Zum Jahreswechsel können Vorsätze hilfreich sein, selbst wenn sie bereits im Januar bröckeln. Auch gute Wünsche sind sinnvoll, weil sie einen Erwartungshorizont für das neue Jahr öffnen, obwohl wir wissen, dass nicht alles in Erfüllung gehen kann, was wir uns erhoffen.
Versprechen aus dem alten Jahr soll man auf jeden Fall einlösen und nicht aufschieben. Aus diesem Grund mache ich die Ankündigung aus meinem letzten Wochenbrief wahr und versuche, etwas über «musikalisches Denken» zu schreiben.
Ausgangspunkt ist die «Inventio 1» von Johann Sebastian Bach (1685 – 1750). Dieses kurze Musikstück dauert kaum mehr als eine Minute, ist aber ein wundervolles Beispiel dafür, wie klar Musik gedacht werden kann.
Das ganze Stück entwickelt Bach aus den ersten acht Noten.

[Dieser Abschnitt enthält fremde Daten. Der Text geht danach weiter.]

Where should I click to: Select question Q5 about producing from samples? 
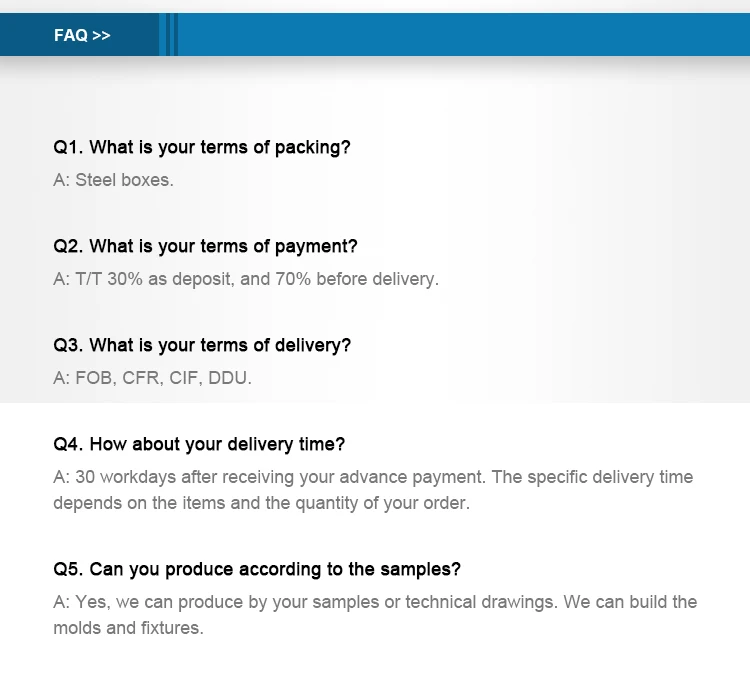pos(257,569)
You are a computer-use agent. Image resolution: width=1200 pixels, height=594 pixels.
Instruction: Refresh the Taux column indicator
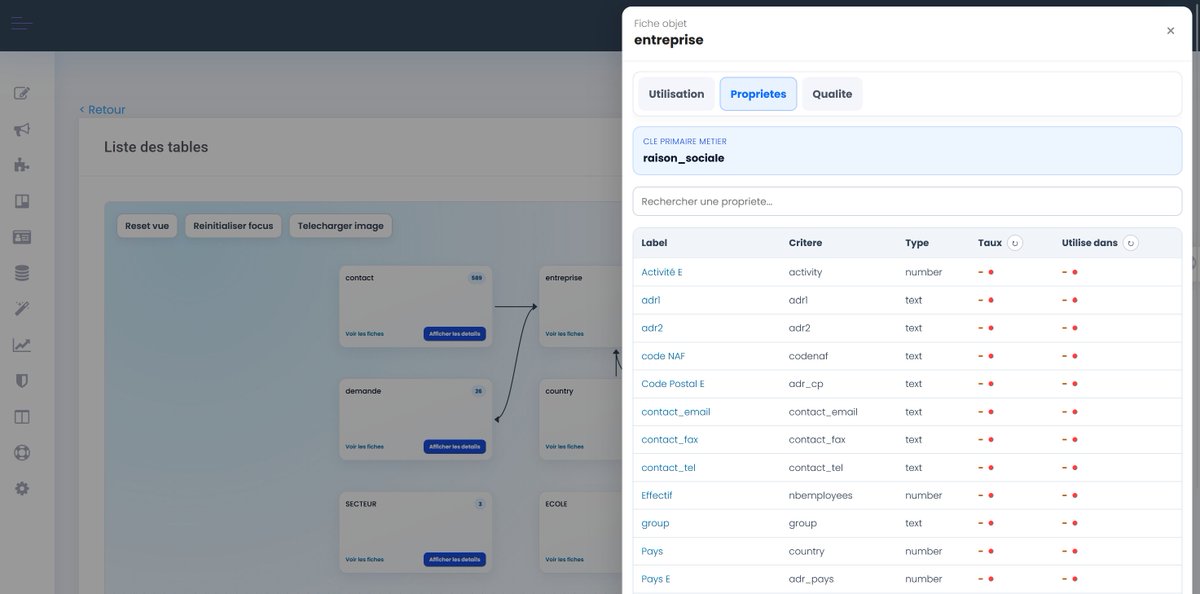1015,242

Das tut er nicht einfach durch blosse Wiederholung, sondern indem er das Motiv umkehrt oder die ersten vier Noten augmentiert (in der Länge verdoppelt). Zudem macht Bach Abstecher in andere Tonarten, bis er dann am Schluss erwartungsgemäss in C-Dur abschliesst. Jeder Ton in dieser Invention steht in Beziehung zum Anfangsmotiv und zum Gesamtkonzept des Stücks.

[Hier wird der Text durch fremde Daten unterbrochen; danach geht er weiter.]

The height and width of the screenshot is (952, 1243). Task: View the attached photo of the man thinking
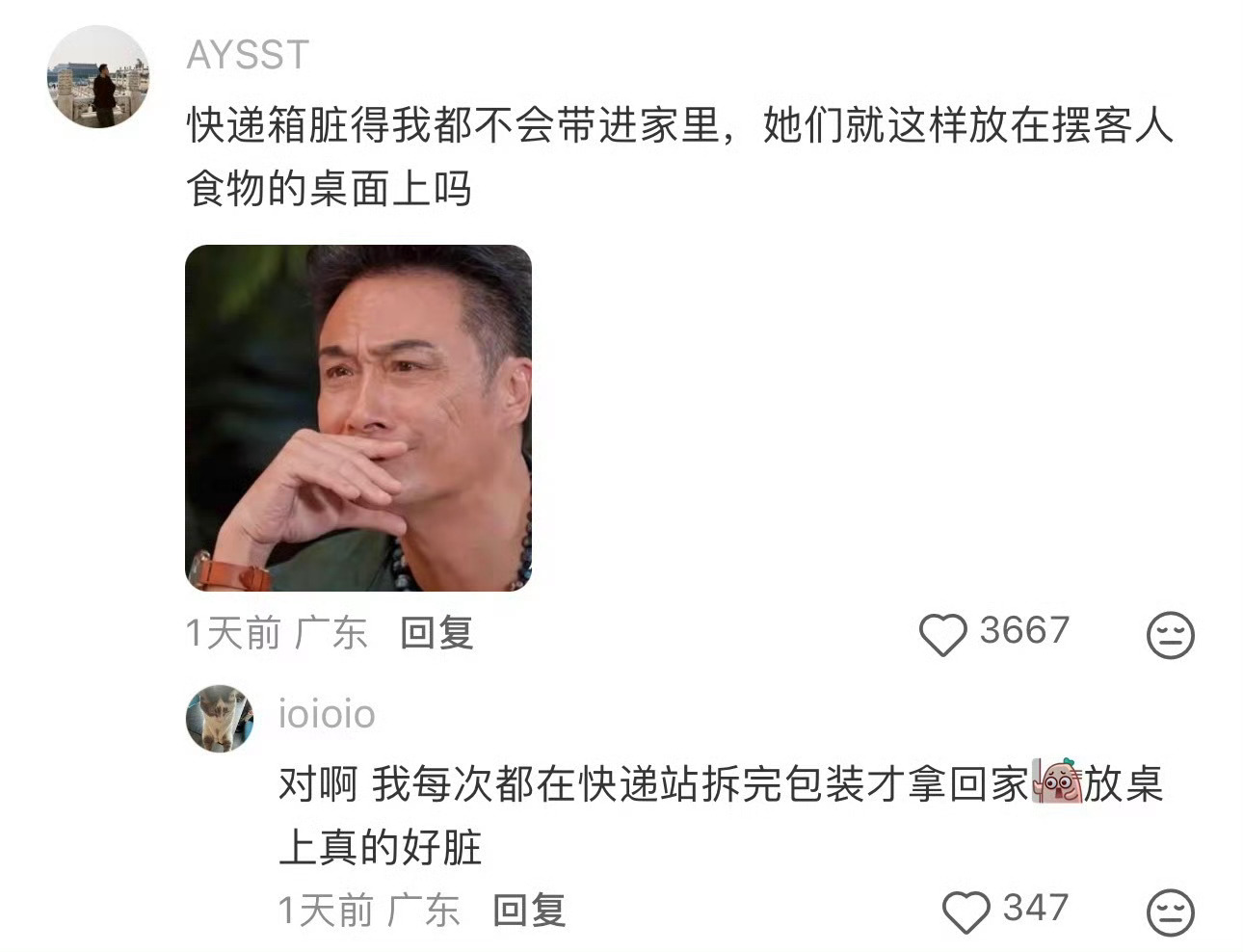tap(358, 418)
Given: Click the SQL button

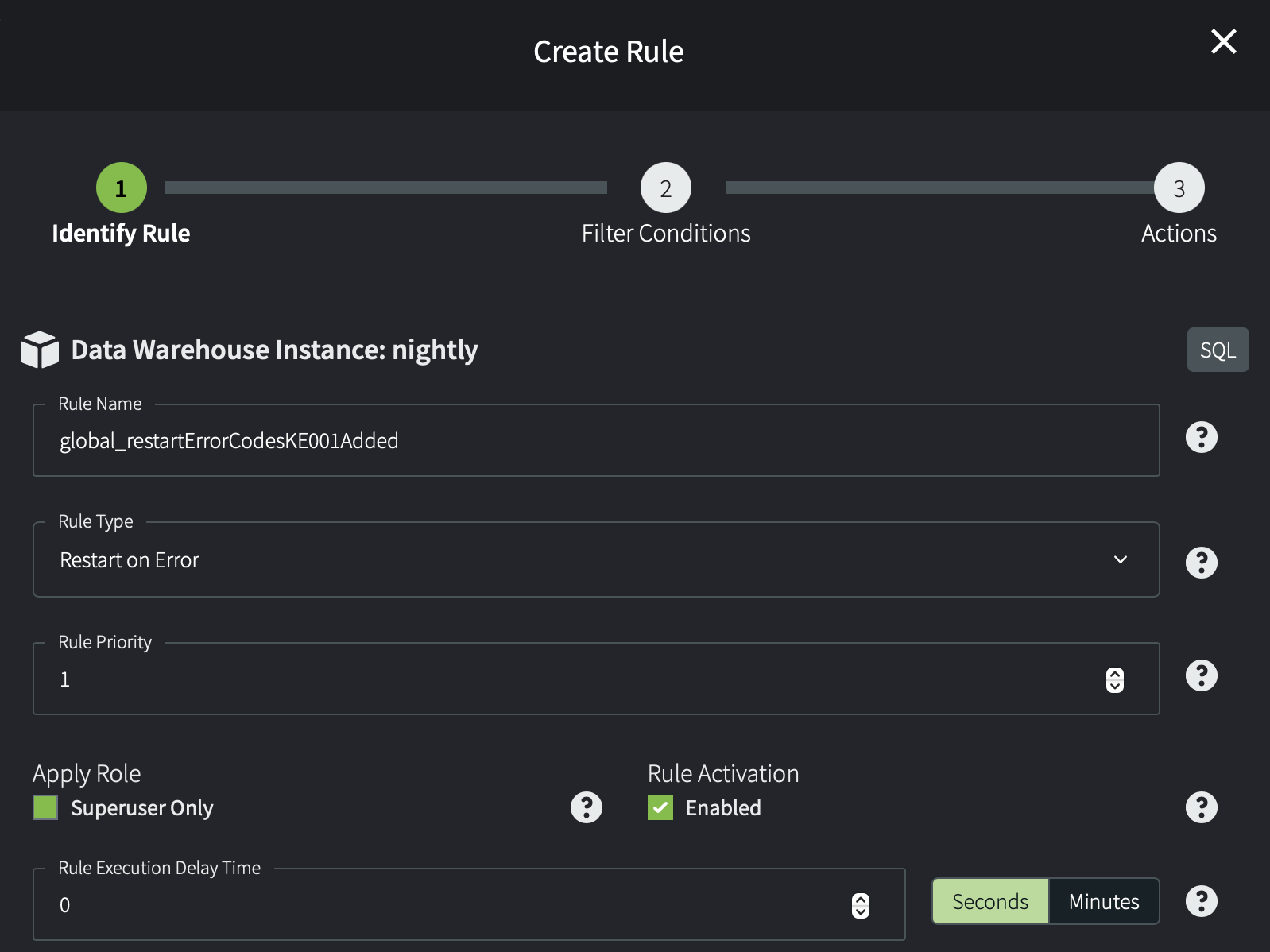Looking at the screenshot, I should [1218, 350].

Musikalisches Denken bedeutet hier, einen Gedanken in verschiedenen Ausformungen durchzuspielen. Es geht darum, eine Idee zu variieren, sie weiterzuführen und in unterschiedlichen Kontexten zu verstehen.

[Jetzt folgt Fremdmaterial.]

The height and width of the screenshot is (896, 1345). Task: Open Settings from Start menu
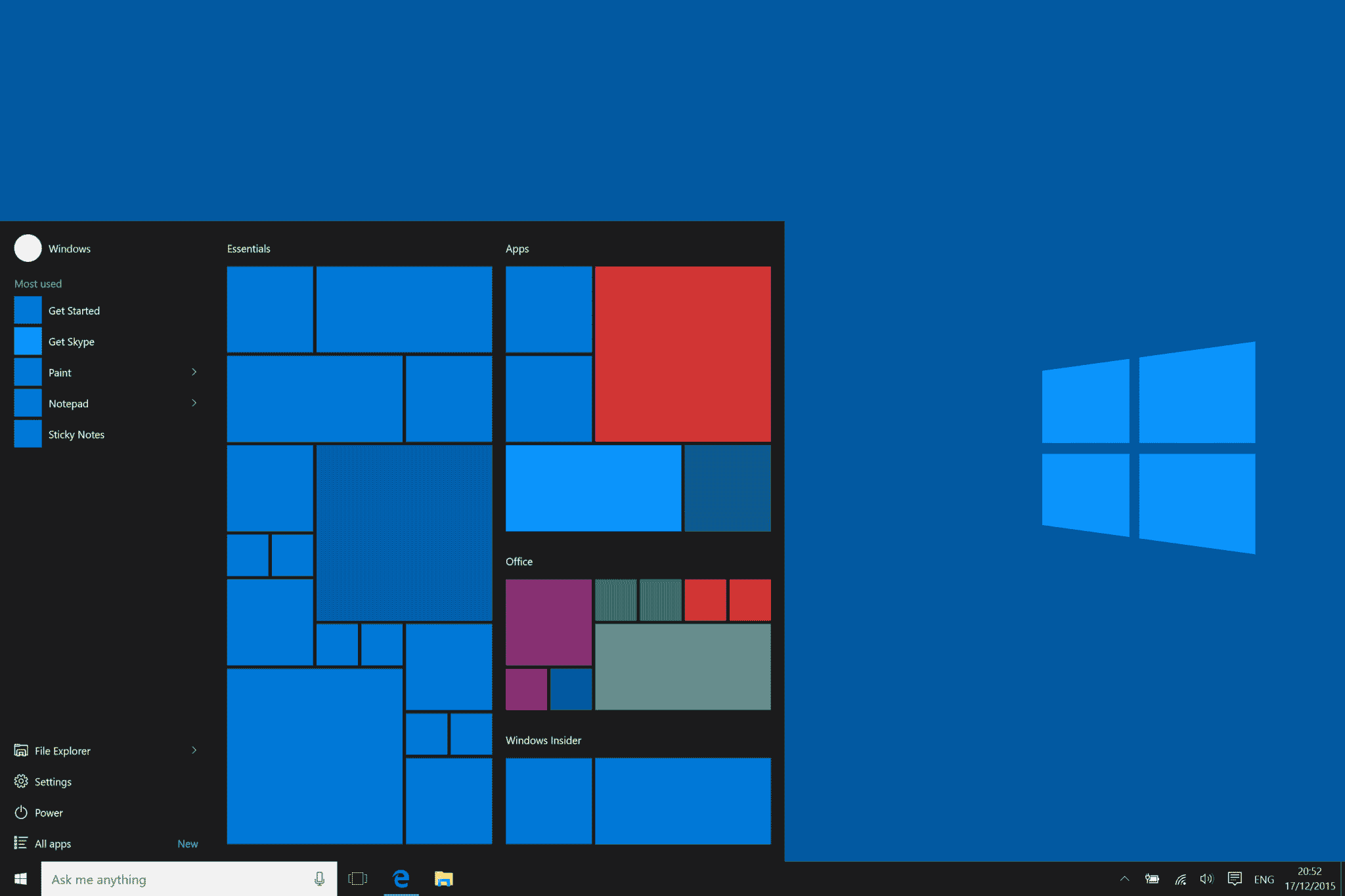tap(52, 781)
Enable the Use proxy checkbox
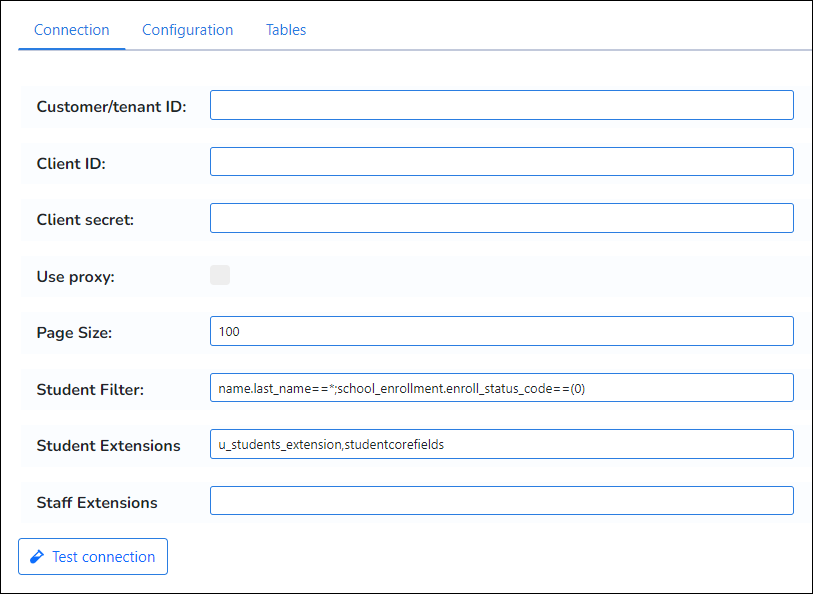This screenshot has height=594, width=813. tap(220, 275)
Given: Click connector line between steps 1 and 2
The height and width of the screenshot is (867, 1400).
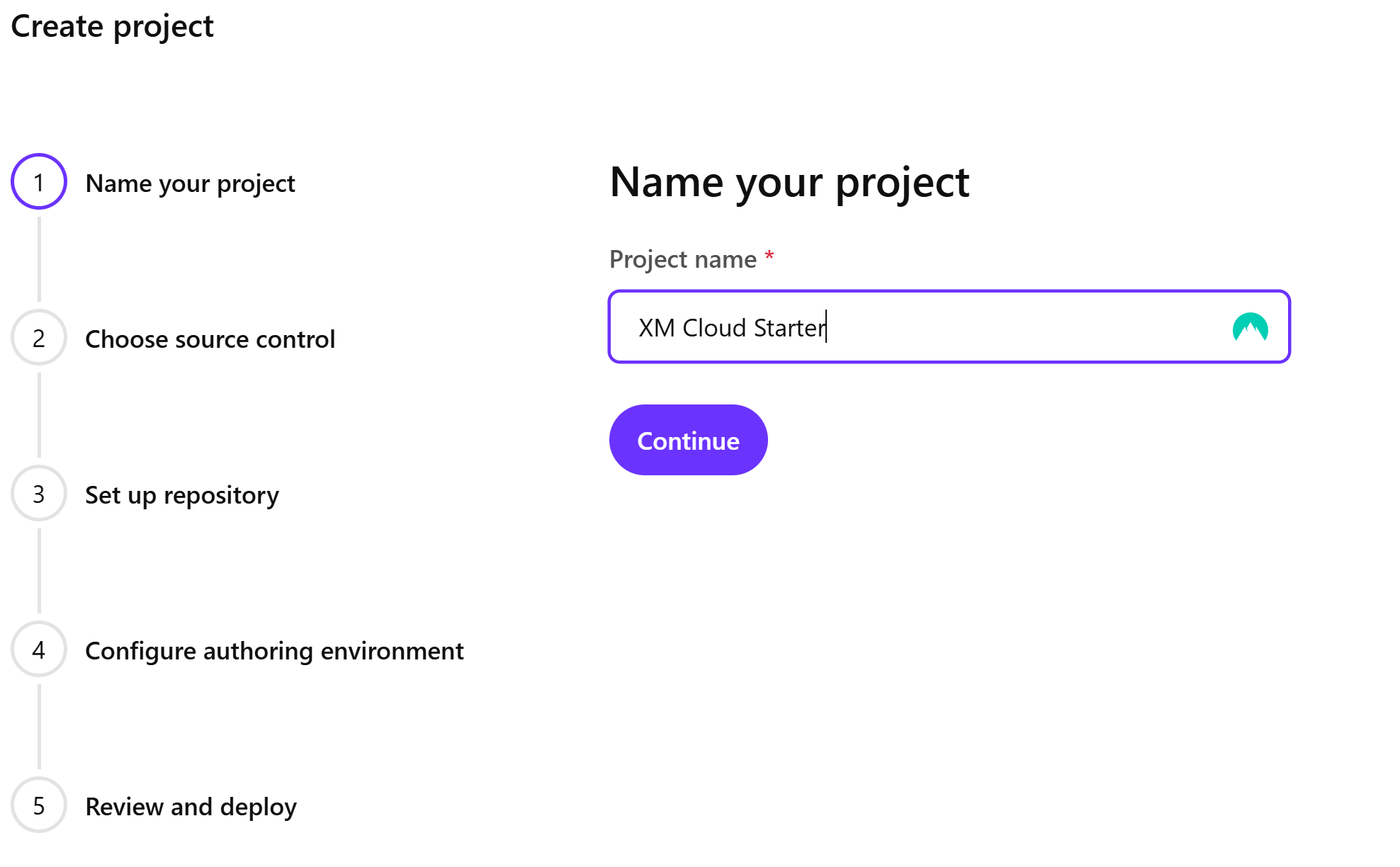Looking at the screenshot, I should 39,259.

Wer solche Musik spielt, wird vielleicht begreifen, dass man als einzelner Mensch – wie die einzelnen Noten bei Bach – immer in einem grösseren Kontext steht.
Das zweite Beispiel stammt aus Dimitri Schostakowitschs 5. Symphonie von 1937. Nachdem Schostakowitsch heftig wegen zu moderner Kompositionen angegriffen worden war, versuchte er mit diesem grossen Werk, sich bei der politischen Macht zu rehabilitieren. Das gelang ihm tatsächlich. Wenn man aber genau hinhört, merkt man, dass er sich keineswegs einfach unterworfen hatte. So bestehen beispielsweise die letzten Takte der Symphonie aus einer obsessiven Wiederholung des Tons D. D wie Dimitri. Schostakowitsch wiederholt laut und hämmernd ein D: Ich, Dimitri, lebe als Mensch mit eigenen Bedürfnissen und eigenen Wünschen, trotz aller stalinistischen Unterdrückung.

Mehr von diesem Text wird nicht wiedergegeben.